● **Texte fourni**:
━━━━
Par Anne Delannoy
Cet outil de curation et de partage de contenus a été créé aux Etats-Unis en 2010. Il a connu un essor important depuis le début 2011 pour atteindre le 3ème rang des réseaux sociaux utilisés dans ce pays. En France, la blogosphère en parle beaucoup et musées, bibliothèques, presse ou milieux scolaires commencent à se lancer dans l’aventure…
Un média très visuel
Mais de quoi s’agit-il vraiment ? Le nom du site est un mot-valise anglais crée à partir de «pin» et «interest» signifiant respectivement « épingler » et « intérêt ». Avec Pinterest, les utilisateurs ont la possibilité de créer des albums photos, à partir de leurs propres images ou vidéos mais aussi de celles du web. Ces images sont «épinglées» sur des pages thématiques, «board», rapidement et simplement. Comme la plupart des médias sociaux, Pinterest, simple et rapide, donne la possibilité de commenter et de partager l’information vers d’autres interfaces (Facebook, Twitter) augmentant ainsi son attractivité et sa visibilité. La grande originalité de ce média est son côté très visuel.
━━━━
● **Informations fournies**:
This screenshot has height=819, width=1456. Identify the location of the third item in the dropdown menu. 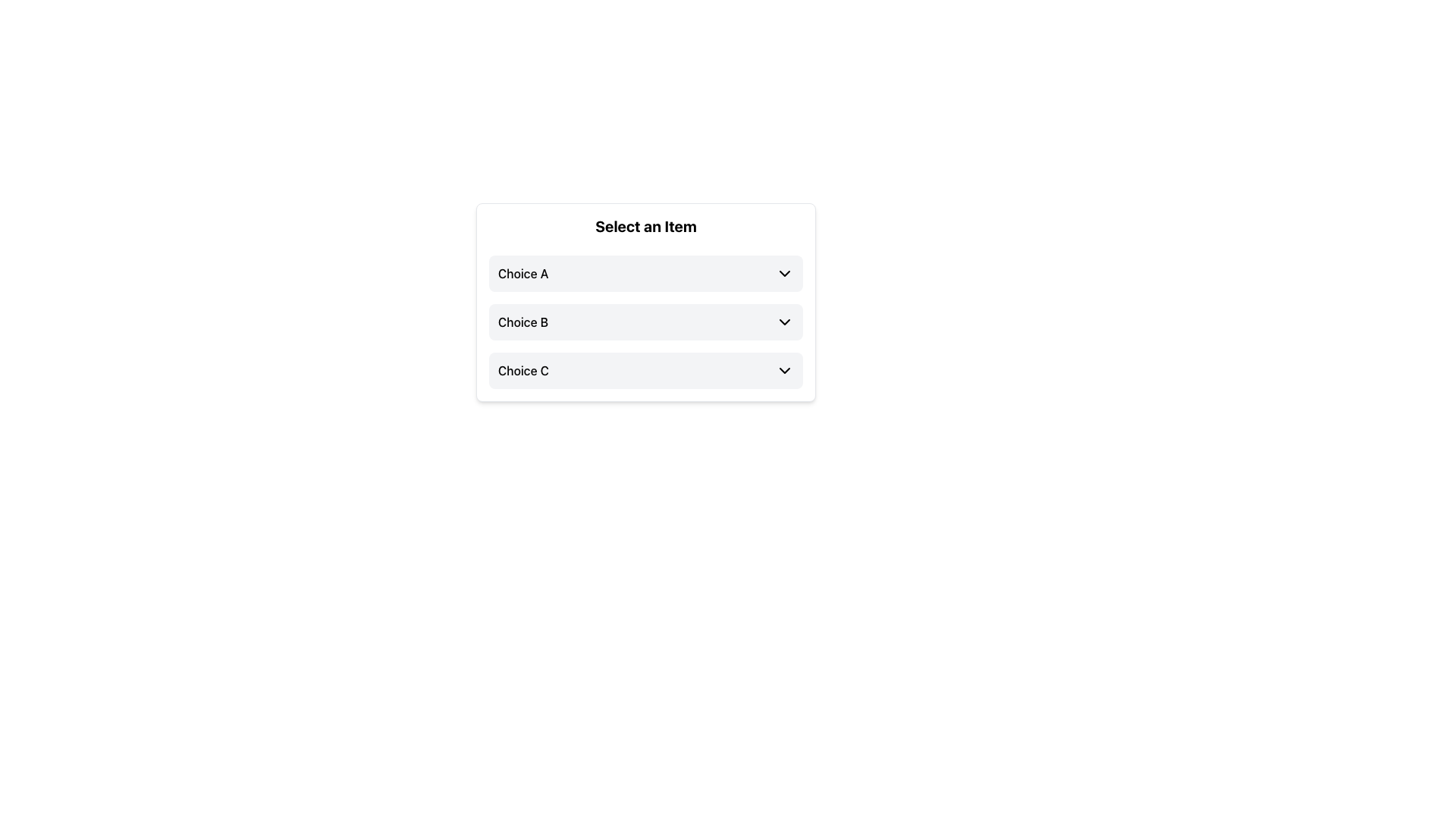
━━━━
● **Actions à mener**:
**1)** Traduisez en anglais cette phrase du texte sur Pinterest : « La grande originalité de ce média est son côté très visuel. »
**2)** D'après le texte sur Pinterest, dans quel pays et en quelle année cet outil a-t-il été créé ?

● **Solutions aux problèmes**:
**1)** The great originality of this medium is its highly visual character.

**2)** Aux États-Unis, en 2010.